PAGE EXTRACT: Begin
The first half of Super Bowl LIV was a back-and-forth affair that finished all square at 10-10. A strong opening drive which showcased the talents of wide receiver Deebo Samuel looked ominous for the Chiefs, but the 49ers had to settle for a field goal. The Chiefs responded with a big drive of their own, with a couple of scrambles from Mahomes and a conversion on 4th down culminating in the first touchdown of the game. When the Chiefs got their defensive act together and pressed Garoppolo into throwing an interception, it looked like the Chiefs were in the driving seat, but a field goal allowed San Francisco to come back before the end of the half as Kyle Juszczyk dove for a fifteen-yard touchdown, and there was even time for another drive that brought the 49ers within field goal range before play was returned owing to a pass interference call on Kittle.

The halftime show starring Jennifer Lopez and Shakira almost made the football players look sluggish and out of shape as the duo, clad in Versace and tens of thousands of Swarovski crystals, engaged in a steamy yet decidedly crowd-pleasing celebration of Latin culture. An ode both to the diversity of Miami and to their Puerto Rican and Colombian-Lebanese roots, they ran through a medley of hit songs from ‘She Wolf’, ‘Empire’, and ‘Chantaje’ to ‘Ojos Así’, ‘Whenever, Wherever’, and ‘Hips Don’t Lie’, from ‘Jenny from the Block’, ‘Get Right’, and ‘Waiting for Tonight’ to ‘Booty’, ‘El Anillo’, and ‘Love Don’t Cost a Thing’, with snippets from Lopez’s daughter and an all-girl choir, and of ‘Kashmir’ and ‘Born in the U.S.A.’, as Bad Bunny and J Balvin provided a dash of reggaeton and a modicum of festivity albeit in the manner of a couple of inflatable tube dancers or underdressed sharks. Shakira brought the rock as she opened with a swaggering performance that climaxed in crowd surfing and zaghrouta, a tongue-flicking Arabic expression of joy, while Lopez writhed and rolled on a strip pole, a nod to the success of the movie Hustlers, before fronting the choir in double-pronged gesture of empowerment. For the final flourish, Shakira and Lopez came together for ‘Waka Waka’ and some salsa and swing, kissing off with words of thanks to the audience.
PAGE EXTRACT: End
**TASK REQUIREMENTS**:
• a. Answer these questions about the Super Bowl LIV recap:
(i) What was the score at the end of the first half?
(ii) Which player dove for a fifteen-yard touchdown before halftime?
(iii) Which song did Shakira and Lopez perform together for the final flourish?
• b. Extend the Super Bowl LIV recap with a further paragraph that picks up after its last sentence.
The listing that comes after this is separate material, unrelated to the Super Bowl LIV recap.
SUPPLIED INFORMATION: Begin
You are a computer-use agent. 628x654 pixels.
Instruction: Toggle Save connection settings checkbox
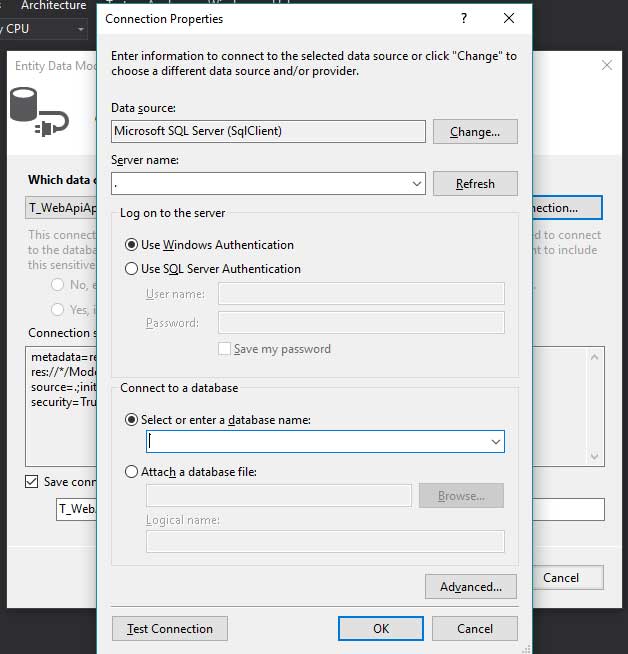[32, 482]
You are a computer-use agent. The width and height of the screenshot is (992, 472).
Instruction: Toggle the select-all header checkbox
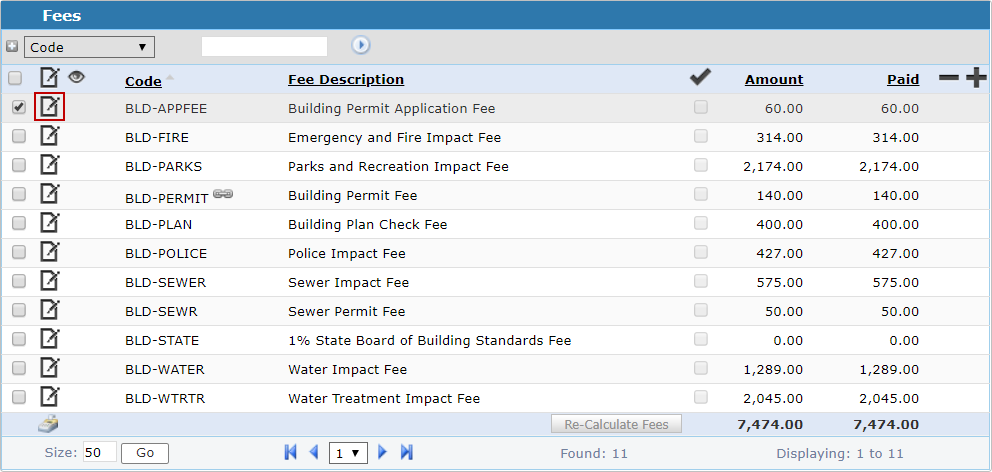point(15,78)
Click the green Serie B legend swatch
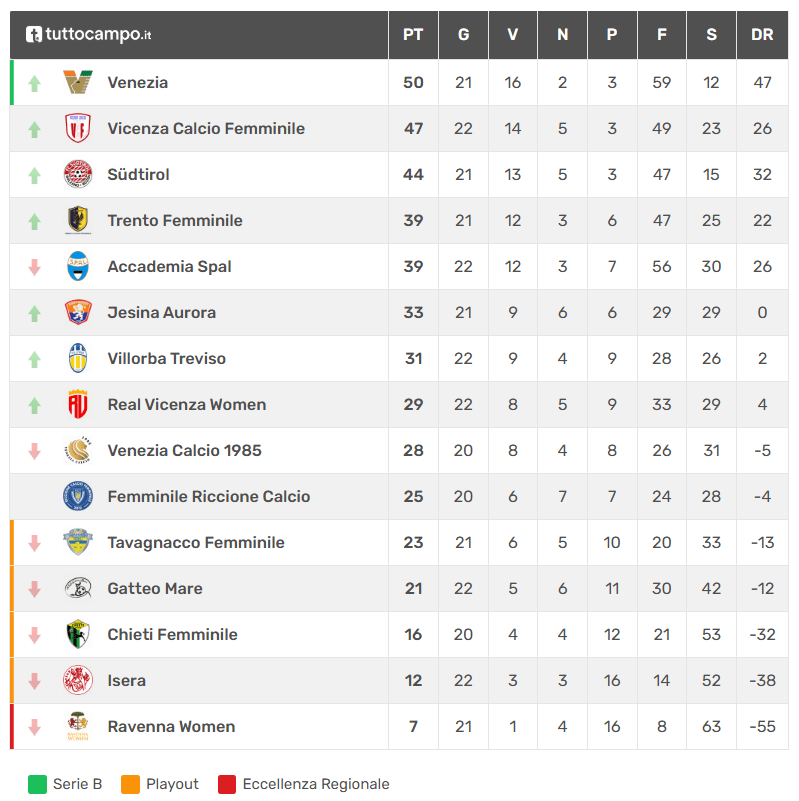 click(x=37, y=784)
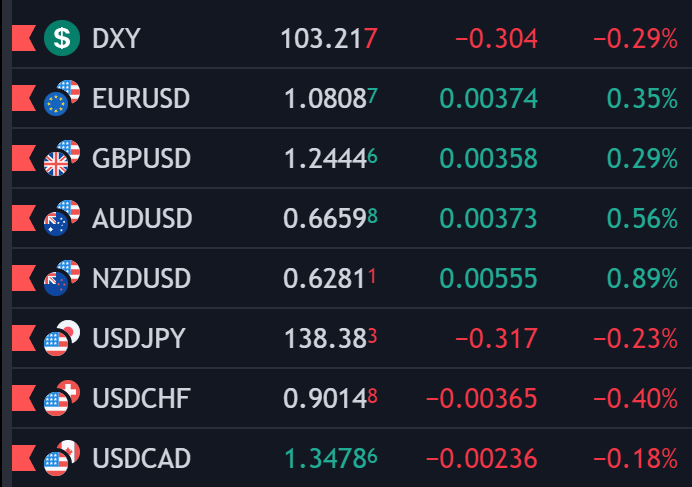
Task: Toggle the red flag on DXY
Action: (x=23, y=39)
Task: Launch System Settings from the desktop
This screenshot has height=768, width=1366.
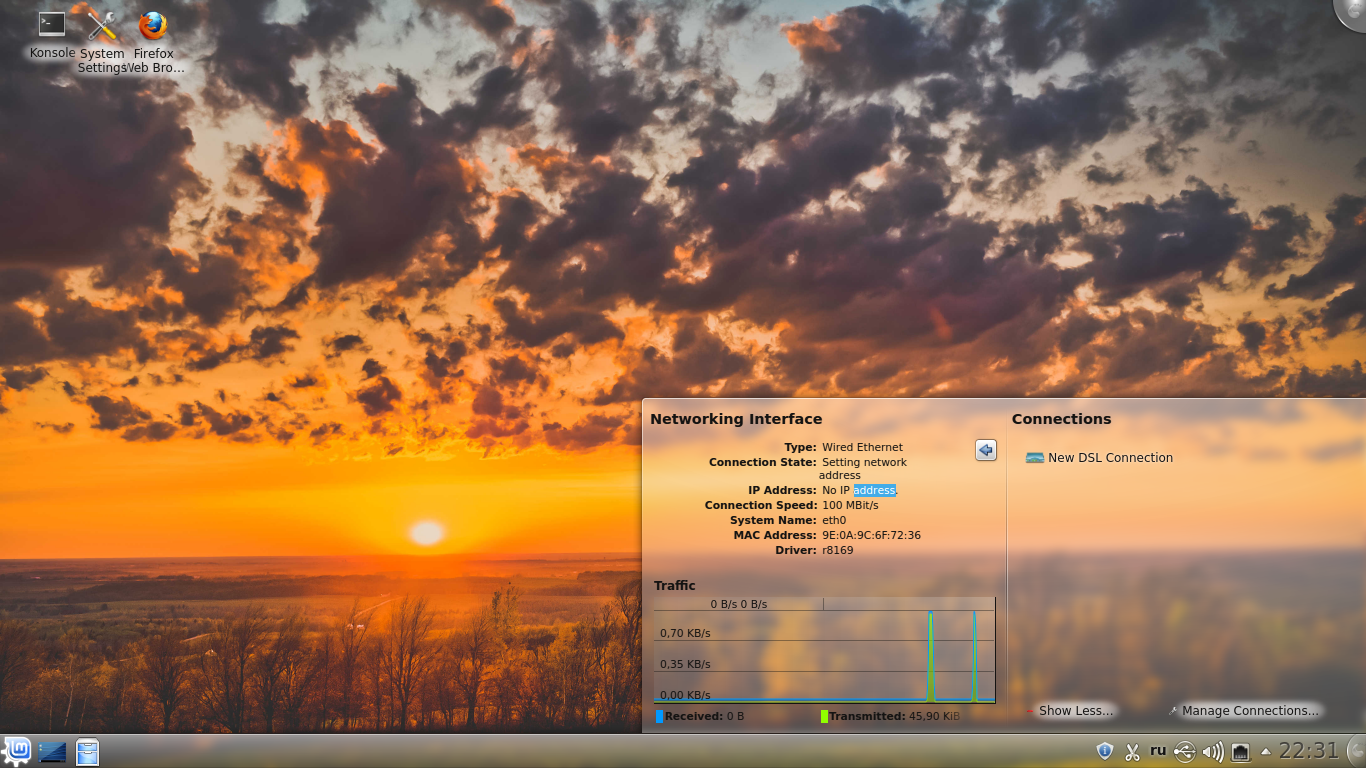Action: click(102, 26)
SUPPLIED INFORMATION: End
SUPPLIED INFORMATION: Begin
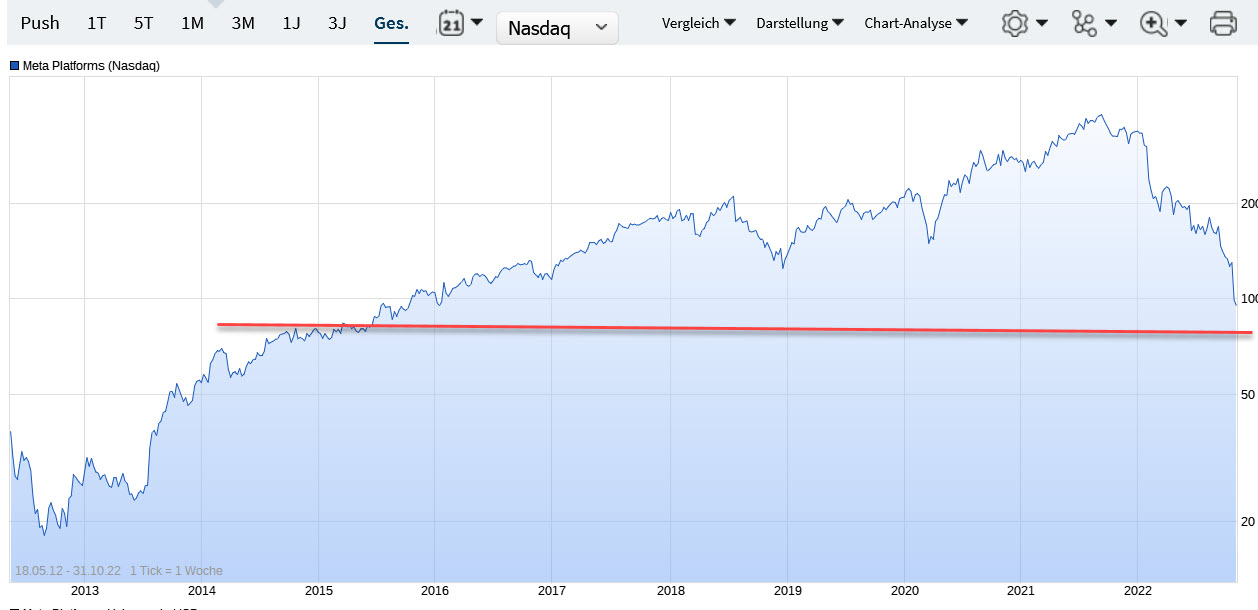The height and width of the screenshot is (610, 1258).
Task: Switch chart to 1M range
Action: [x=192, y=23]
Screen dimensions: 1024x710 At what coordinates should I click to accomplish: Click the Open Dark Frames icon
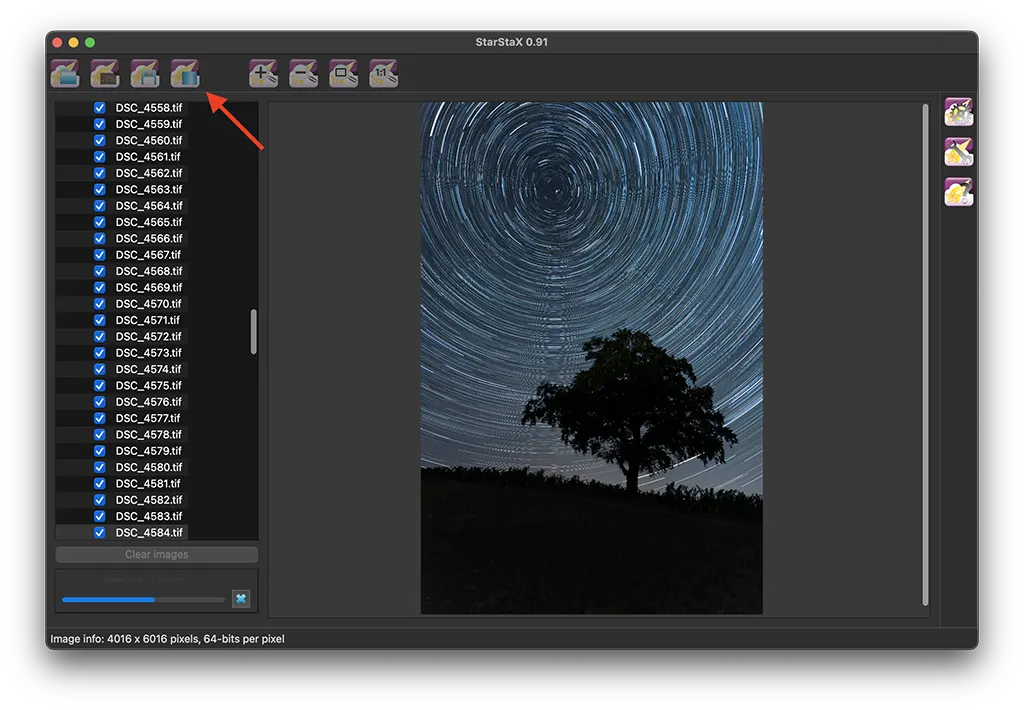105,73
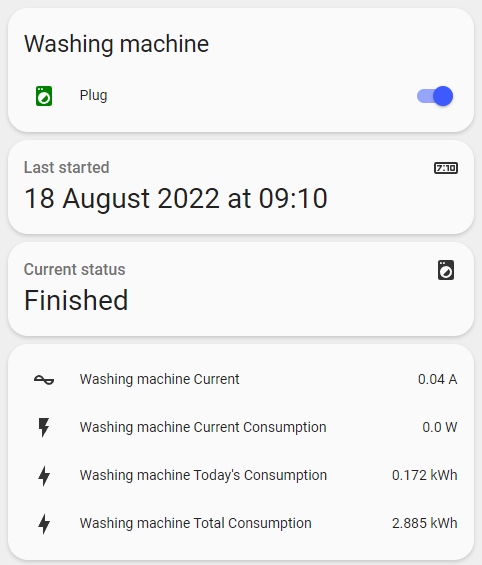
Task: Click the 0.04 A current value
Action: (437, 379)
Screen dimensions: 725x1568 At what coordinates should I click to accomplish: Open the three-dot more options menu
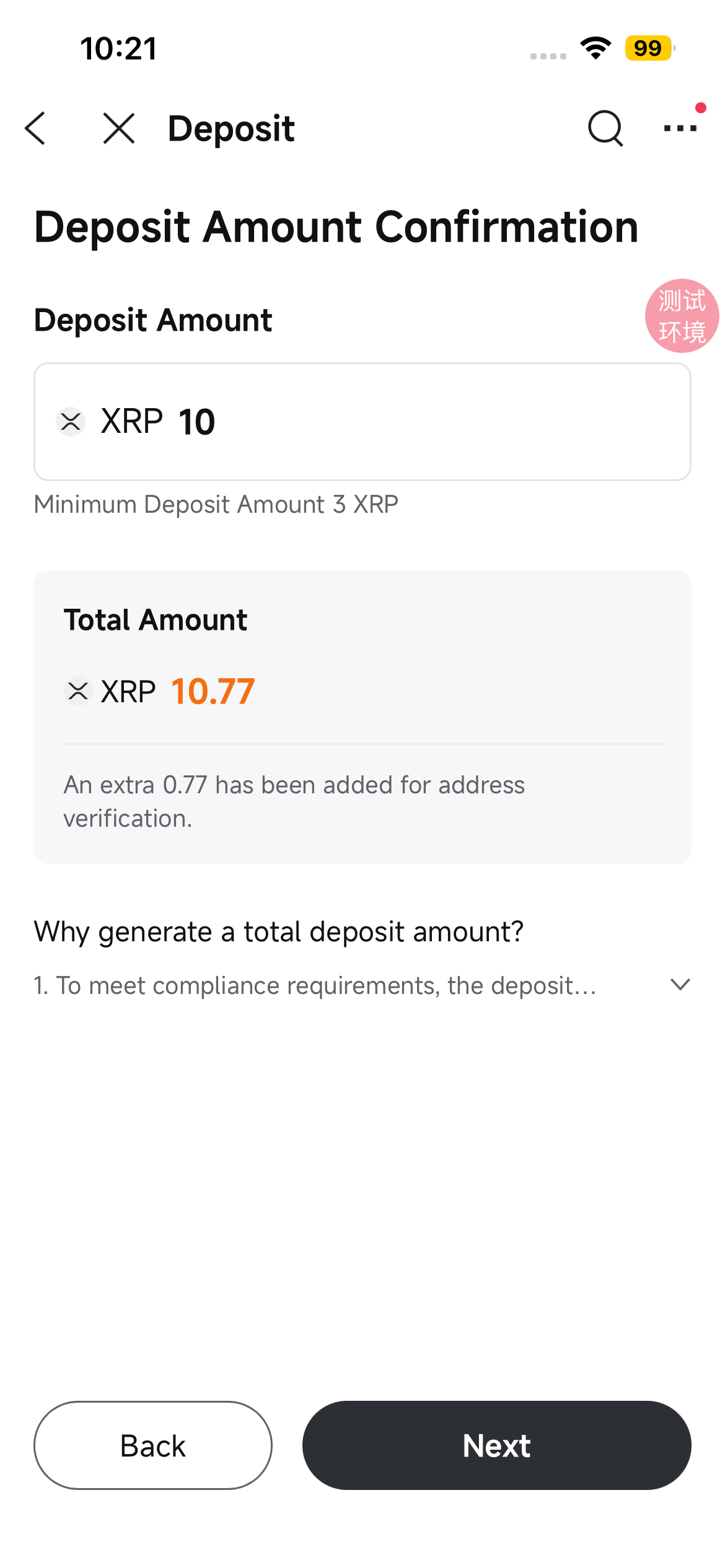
SUPPLIED INFORMATION: End
**EXERCISE ANSWERS**:
• a.
(i) 10-10
(ii) Kyle Juszczyk
(iii) 'Waka Waka'

• b.
The San Francisco 49ers took control in the third quarter with a field goal and a touchdown run from Mostert, as Mahomes lagged marginally behind his wide receivers when they did manage to get loose and wound up throwing a couple of interceptions. With little more than nine minutes left in the game, the 49ers led the Chiefs 20-10. Then the Chiefs went on a tear, as urged on by Mahomes they scored three touchdowns inside six minutes. Big plays from Hill and Watkins, a touchdown reception by Kelce, and the powerful running of Williams put the Chiefs into an unassailable 20-31 lead, as the 49ers struggled to move the football, inexplicably transitioning away from their familiar running pattern. So the Kansas City Chiefs claimed their first Super Bowl in half a century, with Mahomes subsequently named the Super Bowl MVP, and popular head coach Andy Reid finally claiming a ring of his own after a long career including more than a decade in charge of the Philadelphia Eagles. As the NFL heads into the offseason, for Chiefs fans the celebrations commence.